┌────────
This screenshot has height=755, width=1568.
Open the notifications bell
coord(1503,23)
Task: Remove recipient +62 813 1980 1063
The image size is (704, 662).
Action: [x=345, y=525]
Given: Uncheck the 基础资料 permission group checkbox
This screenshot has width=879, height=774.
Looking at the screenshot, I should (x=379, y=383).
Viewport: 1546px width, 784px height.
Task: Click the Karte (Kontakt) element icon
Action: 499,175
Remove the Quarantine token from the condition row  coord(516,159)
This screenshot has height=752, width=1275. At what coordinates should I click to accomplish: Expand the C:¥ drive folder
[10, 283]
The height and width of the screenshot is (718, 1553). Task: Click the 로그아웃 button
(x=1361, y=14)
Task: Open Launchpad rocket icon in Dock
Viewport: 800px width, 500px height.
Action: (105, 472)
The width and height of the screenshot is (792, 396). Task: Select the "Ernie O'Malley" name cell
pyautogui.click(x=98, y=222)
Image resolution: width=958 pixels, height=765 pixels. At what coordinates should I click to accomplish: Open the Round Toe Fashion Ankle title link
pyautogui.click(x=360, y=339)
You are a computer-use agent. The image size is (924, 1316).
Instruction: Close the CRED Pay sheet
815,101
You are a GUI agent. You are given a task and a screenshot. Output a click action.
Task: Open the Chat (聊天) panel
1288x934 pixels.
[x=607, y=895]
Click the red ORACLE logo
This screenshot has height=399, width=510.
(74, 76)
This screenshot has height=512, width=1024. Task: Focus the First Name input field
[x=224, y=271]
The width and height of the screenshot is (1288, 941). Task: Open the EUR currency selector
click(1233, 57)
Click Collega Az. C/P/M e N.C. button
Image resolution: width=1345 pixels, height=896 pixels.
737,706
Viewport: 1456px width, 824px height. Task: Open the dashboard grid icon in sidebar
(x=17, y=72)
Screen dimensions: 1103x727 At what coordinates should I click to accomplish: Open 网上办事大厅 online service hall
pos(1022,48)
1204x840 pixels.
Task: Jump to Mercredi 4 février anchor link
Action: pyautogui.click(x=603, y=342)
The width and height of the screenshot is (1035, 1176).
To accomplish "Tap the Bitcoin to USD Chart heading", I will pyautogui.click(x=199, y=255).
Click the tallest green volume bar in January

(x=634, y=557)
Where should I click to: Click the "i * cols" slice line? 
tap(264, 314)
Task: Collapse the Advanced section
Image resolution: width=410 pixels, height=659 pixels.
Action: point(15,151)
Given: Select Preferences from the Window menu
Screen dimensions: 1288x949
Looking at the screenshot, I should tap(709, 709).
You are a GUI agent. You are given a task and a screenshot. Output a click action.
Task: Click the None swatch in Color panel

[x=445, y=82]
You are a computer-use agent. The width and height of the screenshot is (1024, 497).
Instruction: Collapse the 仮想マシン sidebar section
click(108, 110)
└────────
**Activity**
Leaving nothing out, print each line above exactly.

**Answer box**
This screenshot has height=755, width=1568.
Open the notifications bell
coord(1503,23)
Task: Remove recipient +62 813 1980 1063
The image size is (704, 662).
Action: [x=345, y=525]
Given: Uncheck the 基础资料 permission group checkbox
This screenshot has width=879, height=774.
Looking at the screenshot, I should (x=379, y=383).
Viewport: 1546px width, 784px height.
Task: Click the Karte (Kontakt) element icon
Action: 499,175
Remove the Quarantine token from the condition row  coord(516,159)
This screenshot has height=752, width=1275. At what coordinates should I click to accomplish: Expand the C:¥ drive folder
[10, 283]
The height and width of the screenshot is (718, 1553). Task: Click the 로그아웃 button
(x=1361, y=14)
Task: Open Launchpad rocket icon in Dock
Viewport: 800px width, 500px height.
Action: (105, 472)
The width and height of the screenshot is (792, 396). Task: Select the "Ernie O'Malley" name cell
pyautogui.click(x=98, y=222)
Image resolution: width=958 pixels, height=765 pixels. At what coordinates should I click to accomplish: Open the Round Toe Fashion Ankle title link
pyautogui.click(x=360, y=339)
You are a computer-use agent. The image size is (924, 1316).
Instruction: Close the CRED Pay sheet
815,101
You are a GUI agent. You are given a task and a screenshot. Output a click action.
Task: Open the Chat (聊天) panel
1288x934 pixels.
[x=607, y=895]
Click the red ORACLE logo
This screenshot has height=399, width=510.
(74, 76)
This screenshot has height=512, width=1024. Task: Focus the First Name input field
[x=224, y=271]
The width and height of the screenshot is (1288, 941). Task: Open the EUR currency selector
click(1233, 57)
Click Collega Az. C/P/M e N.C. button
Image resolution: width=1345 pixels, height=896 pixels.
737,706
Viewport: 1456px width, 824px height. Task: Open the dashboard grid icon in sidebar
(x=17, y=72)
Screen dimensions: 1103x727 At what coordinates should I click to accomplish: Open 网上办事大厅 online service hall
pos(1022,48)
1204x840 pixels.
Task: Jump to Mercredi 4 février anchor link
Action: pyautogui.click(x=603, y=342)
The width and height of the screenshot is (1035, 1176).
To accomplish "Tap the Bitcoin to USD Chart heading", I will pyautogui.click(x=199, y=255).
Click the tallest green volume bar in January

(x=634, y=557)
Where should I click to: Click the "i * cols" slice line? 
tap(264, 314)
Task: Collapse the Advanced section
Image resolution: width=410 pixels, height=659 pixels.
Action: point(15,151)
Given: Select Preferences from the Window menu
Screen dimensions: 1288x949
Looking at the screenshot, I should tap(709, 709).
You are a GUI agent. You are given a task and a screenshot. Output a click action.
Task: Click the None swatch in Color panel

[x=445, y=82]
You are a computer-use agent. The width and height of the screenshot is (1024, 497).
Instruction: Collapse the 仮想マシン sidebar section
click(108, 110)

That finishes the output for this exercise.